Brian Dettmer shows off some phenomenal artistry on his site. He carves through books to reveal the inner artwork, producing the most amazing three-dimensional sculptures you’ve ever seen. How does he do that?!
Burn them
If you run out of firewood or just want to have a backyard bonfire, you can just use those books you were going to donate. There’s a good chance nobody really wants them anyway.
You won’t be the only one doing it. In a bid to “spark a conversation about the importance of books in the face of a marked shrinking in reading trends”, bookseller Tom Wayne barbeques hundreds of books. He calls it “a funeral pyre for thought in America”.
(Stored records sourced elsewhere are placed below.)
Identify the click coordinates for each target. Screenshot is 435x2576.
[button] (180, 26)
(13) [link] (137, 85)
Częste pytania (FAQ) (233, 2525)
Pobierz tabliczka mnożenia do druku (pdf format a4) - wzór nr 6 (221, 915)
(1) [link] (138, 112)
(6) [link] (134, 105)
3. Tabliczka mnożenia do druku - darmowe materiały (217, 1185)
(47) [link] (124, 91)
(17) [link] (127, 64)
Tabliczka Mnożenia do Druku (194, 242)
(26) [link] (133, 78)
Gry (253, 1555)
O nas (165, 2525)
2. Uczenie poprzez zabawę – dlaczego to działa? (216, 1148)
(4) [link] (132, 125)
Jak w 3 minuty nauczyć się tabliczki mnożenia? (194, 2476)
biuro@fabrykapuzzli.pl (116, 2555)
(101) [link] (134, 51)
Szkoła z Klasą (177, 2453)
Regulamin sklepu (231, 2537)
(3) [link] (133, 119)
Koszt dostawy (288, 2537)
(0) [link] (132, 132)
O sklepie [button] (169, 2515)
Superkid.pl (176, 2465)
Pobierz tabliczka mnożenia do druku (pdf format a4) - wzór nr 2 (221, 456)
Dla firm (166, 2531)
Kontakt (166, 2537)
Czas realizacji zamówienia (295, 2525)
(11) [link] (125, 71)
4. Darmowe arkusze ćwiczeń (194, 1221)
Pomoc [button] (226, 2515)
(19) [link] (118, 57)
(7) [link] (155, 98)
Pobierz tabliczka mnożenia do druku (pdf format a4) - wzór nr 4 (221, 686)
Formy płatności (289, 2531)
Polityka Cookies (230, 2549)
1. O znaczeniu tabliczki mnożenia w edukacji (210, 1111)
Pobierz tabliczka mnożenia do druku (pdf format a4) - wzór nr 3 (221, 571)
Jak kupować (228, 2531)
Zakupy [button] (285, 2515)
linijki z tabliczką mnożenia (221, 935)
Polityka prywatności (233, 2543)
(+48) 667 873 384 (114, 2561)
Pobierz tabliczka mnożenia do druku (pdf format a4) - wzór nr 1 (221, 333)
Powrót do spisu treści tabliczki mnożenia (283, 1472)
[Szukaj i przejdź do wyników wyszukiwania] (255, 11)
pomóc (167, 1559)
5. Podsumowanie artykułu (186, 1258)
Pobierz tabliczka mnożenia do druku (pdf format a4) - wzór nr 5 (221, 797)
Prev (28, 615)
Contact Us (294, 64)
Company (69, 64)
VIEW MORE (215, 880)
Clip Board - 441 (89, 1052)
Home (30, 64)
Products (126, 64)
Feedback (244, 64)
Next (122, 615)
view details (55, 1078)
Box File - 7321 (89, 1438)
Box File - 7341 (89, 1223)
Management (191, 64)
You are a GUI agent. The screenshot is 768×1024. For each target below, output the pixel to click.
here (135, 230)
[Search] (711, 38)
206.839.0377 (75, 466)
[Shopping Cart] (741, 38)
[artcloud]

Ok, so it’s not exactly creative…but wait…you’re creating a party atmosphere, and you’re also creating space on your shelves. Works for me.
Make them into furniture
A bar, storage shelves, a bookshelf…you can furnish your whole apartment with made-from-books furniture. Cheap enough if you go to the used book store, or hey, maybe you can get them free from the burning book guy. They make for real conversation pieces, too. I wonder if you’d have to worry about bookworms, though…human or otherwise.
Construct secret hiding places from them
Secret book boxes are a great way to hide your valuables. Just hollow out the pages of your favourite books and voila, a neat little hidey-hole for your stash…er…I mean your jewellery. Nobody will ever know, unless they go browsing through your book collection and happen to pull out the wrong title.
Eat them
Of course you have to make them first, but that’s kind of a fun way to spend the day. The simplest edible books are made from bread, with the pages being slices of meat or cheese, but you can get mighty creative in the kitchen and come up with some true works of bookish art.
Some of the masterpieces created at the International Edible Book Festival look real enough to put in your bookshelf. I wonder how they taste?